# Why does a 922 require someone with an IQ of 3 to do the installs.



## kcolg30

Is the 922 that difficult to setup and install. I have a degree in computer science and support over 3000 PC/servers devices as an IM/IT manager...so my question is why does DISH require a DISH tech to plug in an ethernet cable and acquire an IP from the router via DHCP.

Am I missing something with the install....


----------



## Codfishjoe

secret dish IPs?


----------



## kcolg30

Codfishjoe said:


> secret dish IPs?


256.256.256.256 :lol:


----------



## TulsaOK

Based on the title of your thread, you seem perfectly qualified to do the install.


----------



## Paulp

Based on the two installers that installed mine on the weekend and did nothing but unplung my old 622 and plug the 922 the same way but added a CAT5 cable that I had ready for them that goes to the route, The Baby from the E-Trade comercials could pull it off.


----------



## P Smith

kcolg30 said:


> Is the 922 that difficult to setup and install. I have a degree in computer science and support over 3000 PC/servers devices as an IM/IT manager...so my question is why does DISH require a DISH tech to plug in an ethernet cable and acquire an IP from the router via DHCP.
> 
> Am I missing something with the install....


They need your money nothing else ... so, IQ=3 would be more then enough for that.


----------



## Paulp

now if I can only make the 922 do what it's should do I would be happy


----------



## Stewart Vernon

kcolg30 said:


> Is the 922 that difficult to setup and install. I have a degree in computer science and support over 3000 PC/servers devices as an IM/IT manager...so my question is why does DISH require a DISH tech to plug in an ethernet cable and acquire an IP from the router via DHCP.
> 
> Am I missing something with the install....


They don't know what you do and do not have.. You might not have the right satellite dishes pointed at the right satellites (if you are upgrading from SD to HD or in some cases old HD customers on a mixed arc setup)... or you might need a new switch to support the addition of a 922 if it isn't a direct swap for a similar receiver.

They also want to connect to the internet and verify that it works.

There are actually a lot of reasons why... but the most important reason is because they do.

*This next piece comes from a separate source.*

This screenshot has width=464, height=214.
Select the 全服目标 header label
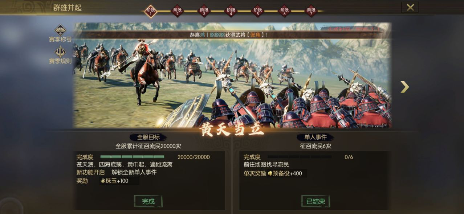click(148, 137)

To be fair, I've seen people on this very forum who claim to be experts ask some fairly basic questions sometimes... which means maybe they don't know as much as they think they do.... and from the Dish perspective, they know you will complain and freak out if it doesn't work... so it behooves them to send an installer with the receiver to set it up right.


----------



## Nick

Behooves?


----------



## greatwhitenorth

Why does a 922 require someone with an IQ of 3 to do the installs. 

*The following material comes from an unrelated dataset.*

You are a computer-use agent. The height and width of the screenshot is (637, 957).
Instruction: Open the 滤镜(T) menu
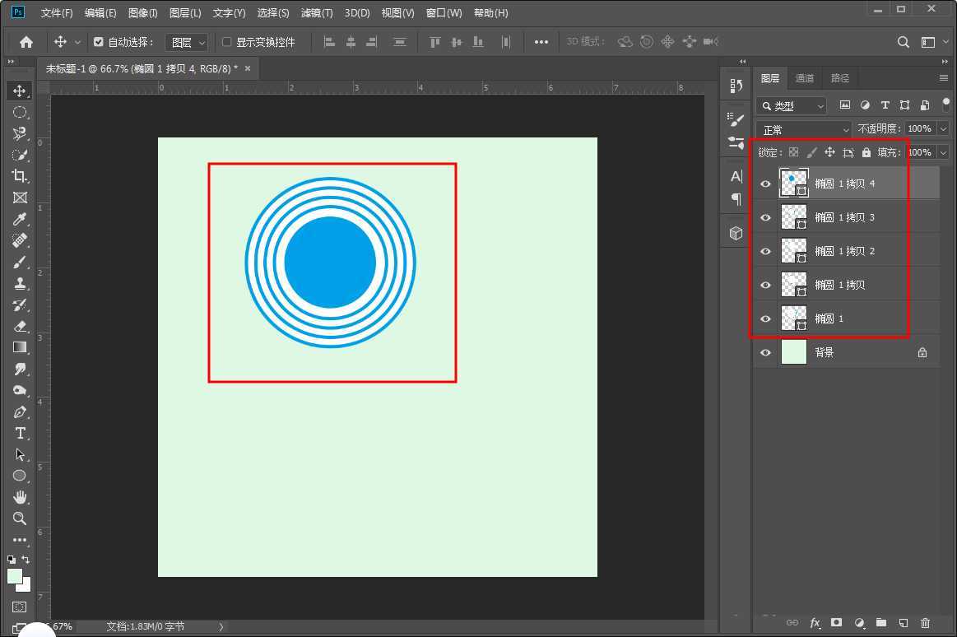coord(317,13)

Do you realize how offensive that thread title is to some of this audience?:nono2:


----------



## Stewart Vernon

Nick said:


> Behooves?


Did you not know the word? Or not understand its usage in context?


----------



## phrelin

Behooves are the things at the bottom of the leg:









​


----------



## dhickman

kcolg30 said:


> Is the 922 that difficult to setup and install. I have a degree in computer science and support over 3000 PC/servers devices as an IM/IT manager...so my question is why does DISH require a DISH tech to plug in an ethernet cable and acquire an IP from the router via DHCP.
> 
> Am I missing something with the install....

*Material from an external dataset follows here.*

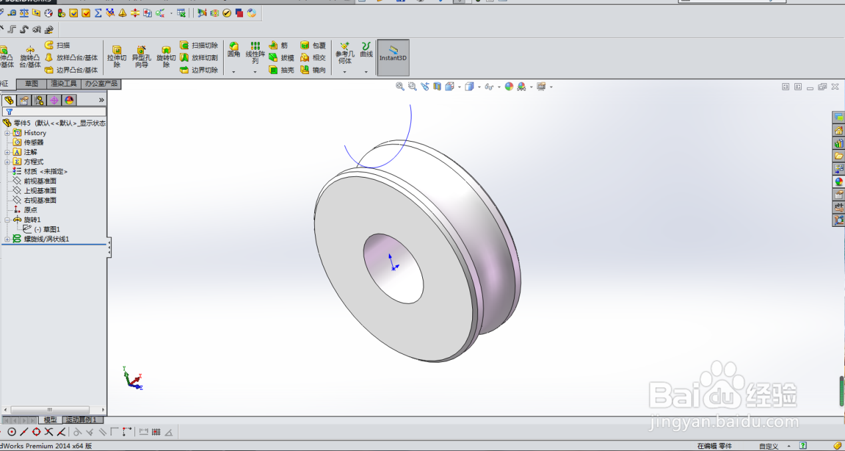Expand the History tree node
The image size is (845, 451).
7,133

Well based on some of the CS majors that I have interviewed who can not describe a simple linked list, maybe not.

I agree the policy is bs.

---

dhh - also have a bscs


----------



## BattleZone

The policy is the policy because it's appropriate for 97+% of customers. When you're a big national corporations, you don't create policies based on the <3% of "exceptions", but on what the majority needs. And it's a lot easier overall if you don't make exceptions to your policies, even if that is an inconvenience for a small subset of that <3%.

You can always order through a retailer and do it yourself if you want.


----------



## ZBoomer

My 922 installer, that I had to pay to come to my house, didn't even know the unit attached to broadband.

He hooked it up, barely figured out how to setup the remote, and took off. Requiring us to pay for an installer, and getting this, isn't acceptable to me.


----------



## Stewart Vernon

ZBoomer said:


> My 922 installer, that I had to pay to come to my house, didn't even know the unit attached to broadband.
> 
> He hooked it up, barely figured out how to setup the remote, and took off. Requiring us to pay for an installer, and getting this, isn't acceptable to me.


That I 100% agree with... It completely defeats the purpose of requiring an installer when the installer is not trained!

I was a two-way radio installer/serviceman years ago... and I was often sent out on jobs that I really wasn't qualified to complete in certain scenarios. There was a lot I knew and could do... but many things I could not.. which meant some trips were wasted.


----------